What are the two methods of amortization of bonds discount premium?
If the company uses the amortized cost approach to measure a long-term debt, it can use two methods to amortize the discount and the premium: the effective interest rate method, or. the straight-line method (allowed only under U.S. GAAP).
Why do you amortize bond discount?
A bond discount occurs when an issuer sells a bond and receives proceeds from investors for less than the face value of the bond. By amortizing a bond discount, the amount of amortization for each period can be used to determine periodic interest expense, as well as the changing bond carrying value over time.
What does it mean to amortize a bond premium?
A tax term, the amortizable bond premium refers to the excess price (the premium) paid for a bond, over and above its face value. The premium paid for a bond represents part of the cost basis of the bond, and so can be tax-deductible, at a rate spread out (amortized) over the bond’s lifespan.

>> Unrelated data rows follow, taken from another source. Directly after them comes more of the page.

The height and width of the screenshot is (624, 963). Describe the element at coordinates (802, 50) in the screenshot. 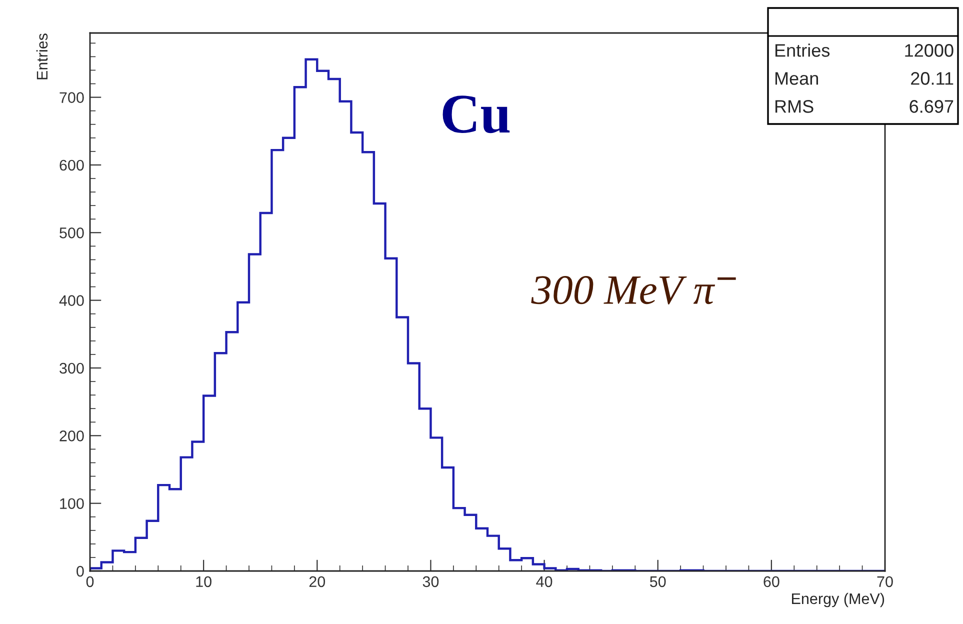

I see `annotation: Entries` at that location.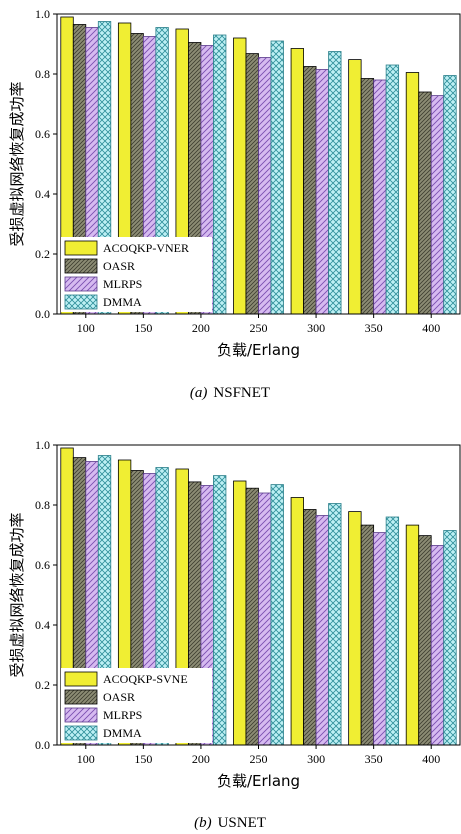 Image resolution: width=461 pixels, height=834 pixels. I want to click on legend-label-acoqkp: ACOQKP-SVNE, so click(146, 679).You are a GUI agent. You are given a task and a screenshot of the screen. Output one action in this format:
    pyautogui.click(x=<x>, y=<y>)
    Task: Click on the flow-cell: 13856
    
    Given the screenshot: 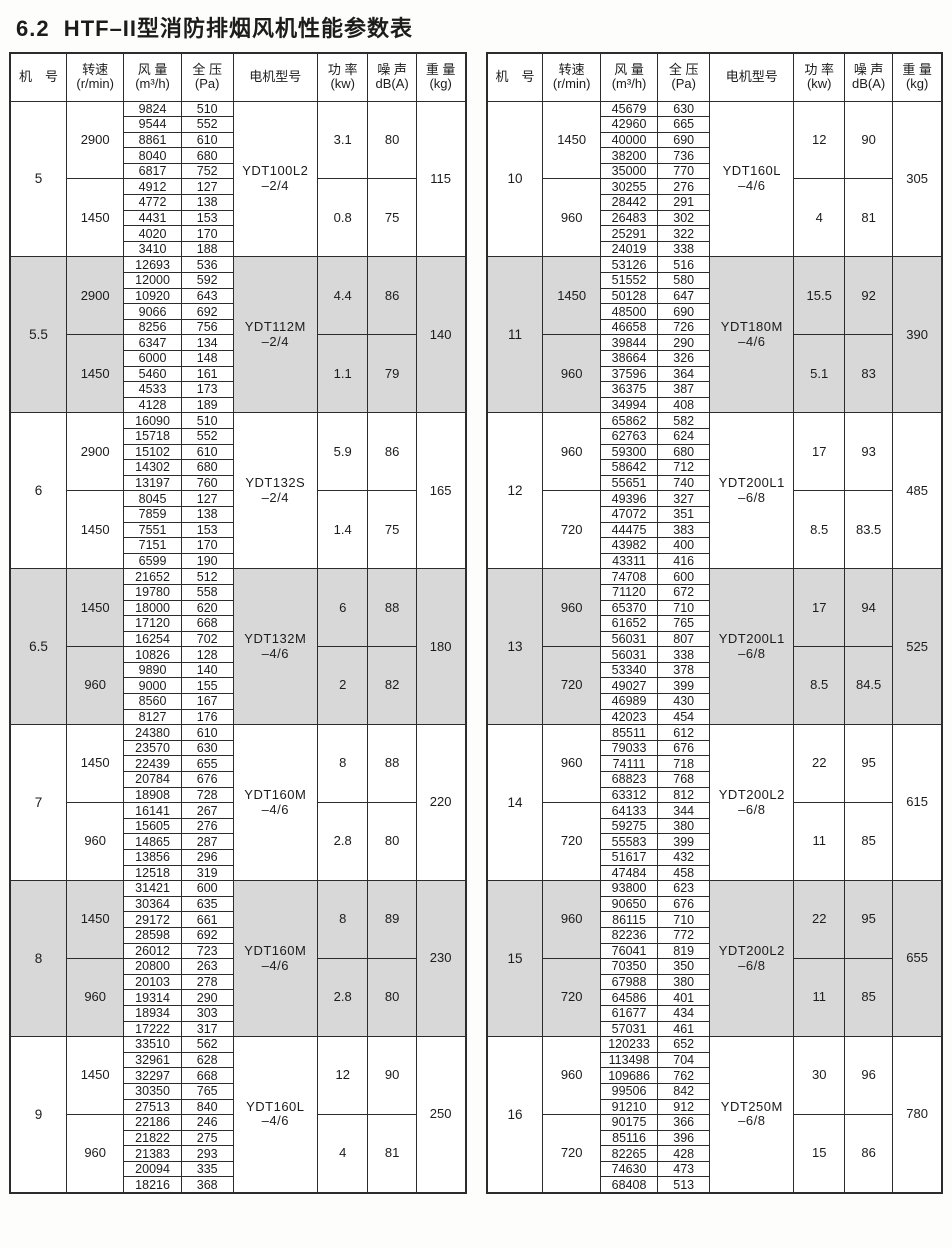 What is the action you would take?
    pyautogui.click(x=152, y=858)
     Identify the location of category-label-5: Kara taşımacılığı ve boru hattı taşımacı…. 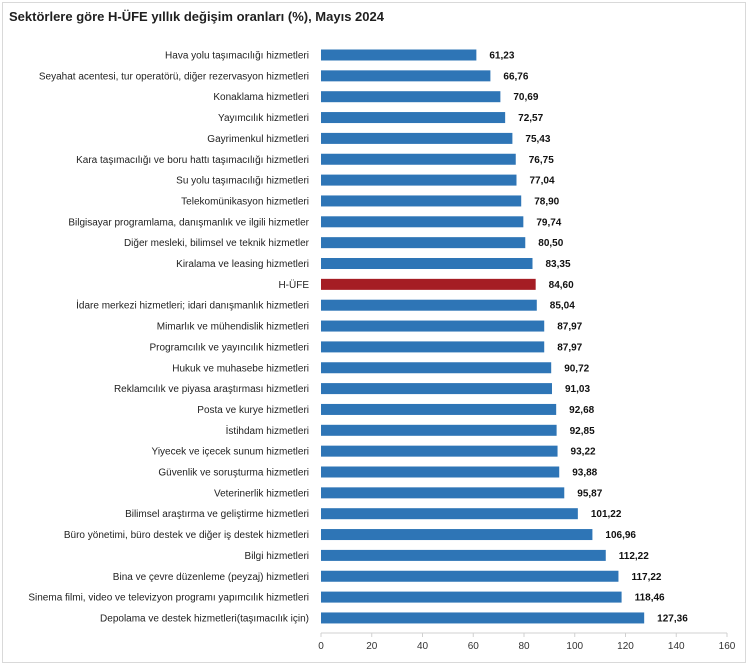
(192, 160).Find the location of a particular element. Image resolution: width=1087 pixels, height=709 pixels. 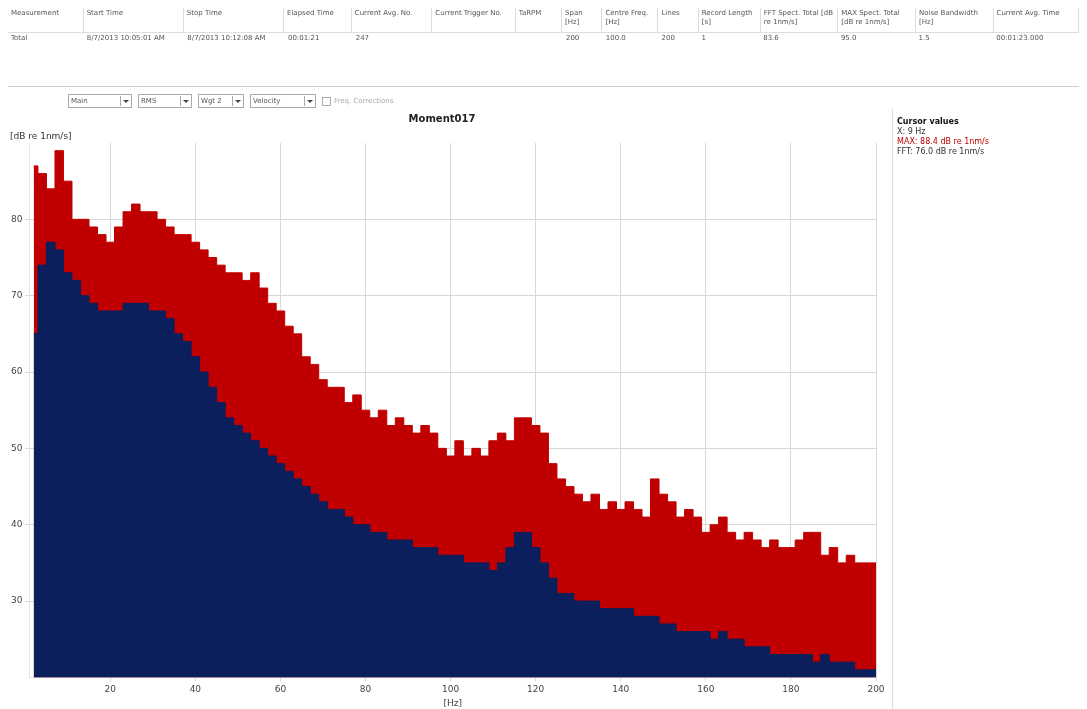

x-axis-title: [Hz] is located at coordinates (452, 702).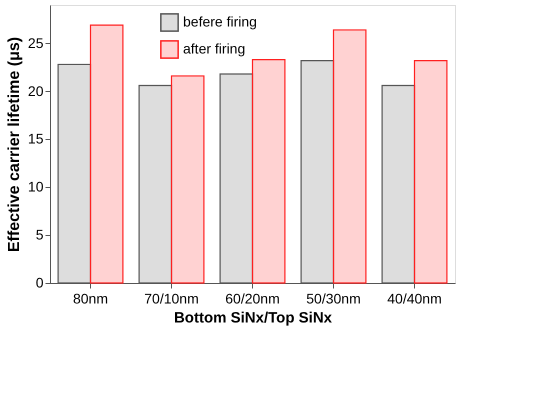  Describe the element at coordinates (36, 138) in the screenshot. I see `y-tick-label: 15` at that location.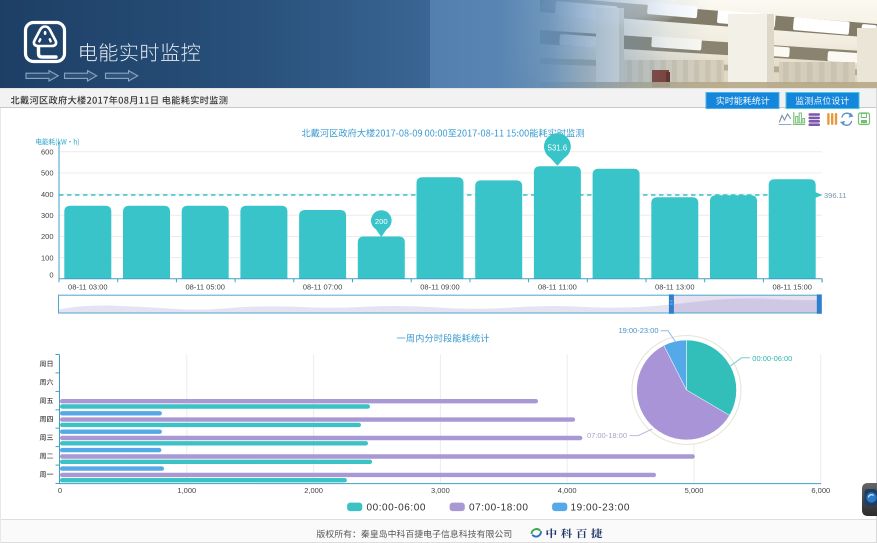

How do you Journalize discounts on bonds payable?
The journal entry to record this transaction is to debit cash for $87,590 and debit discount on bonds payable for $12,410. The credit is to bonds payable for $100,000 ($87,590 + $12,410).
What is amortization of bond discount?
Amortization is a process carried out to reduce the cost base of a bond for each period to reflect the economic reality of the bonds approaching maturity. The amortization is done at par. It is easy to prepare, and it is essential in calculating tax returns.
How do you prepare a bond amortization schedule?
Multiply the face value of the bond by its stated interest rate to arrive at the interest payment to be made on the bond in the period. Multiply the current balance of the bond by the effective interest rate to arrive at the interest expense to record for the period.
Is bond discount an asset?
The issuing company can choose to expense the entire amount of the discount or can handle the discount as an asset to be amortized. Any amount that has yet to be expensed is referred to as the unamortized bond discount. … So the bond will be priced at a discount to its par value.
How do you do straight line amortization?
The straight line amortization formula is computed by dividing the total interest amount by the number of periods in the debt’s life. This amount will be recorded as an expense each year on the income statement.
What happens to bond book value as a discount is amortized?
The carrying value of a bond refers to the net amount between the bond’s face value plus any un-amortized premiums or minus any amortized discounts. … Premiums and discounts are amortized over the life of the bond, therefore book value equals par value at maturity.
How do you find the effective interest rate of a bond?
First, verify how many times the bond compounds within a year, and divide this into the stated bond interest rate, giving the rate per period. Next, add one to the rate per period and then raise it by an exponent equal to the number of periods per year. Finally, subtract one. Your result is the effective annual rate.
What is the purpose of amortization?
Amortization is an accounting technique used to periodically lower the book value of a loan or intangible asset over a set period of time. In relation to a loan, amortization focuses on spreading out loan payments over time.
What is a bond payable and why is interest expense amortized over the life of the bond?
When a bond is sold at a discount, the amount of the bond discount must be amortized to interest expense over the life of the bond. … This means that as a bond’s book value increases, the amount of interest expense will increase.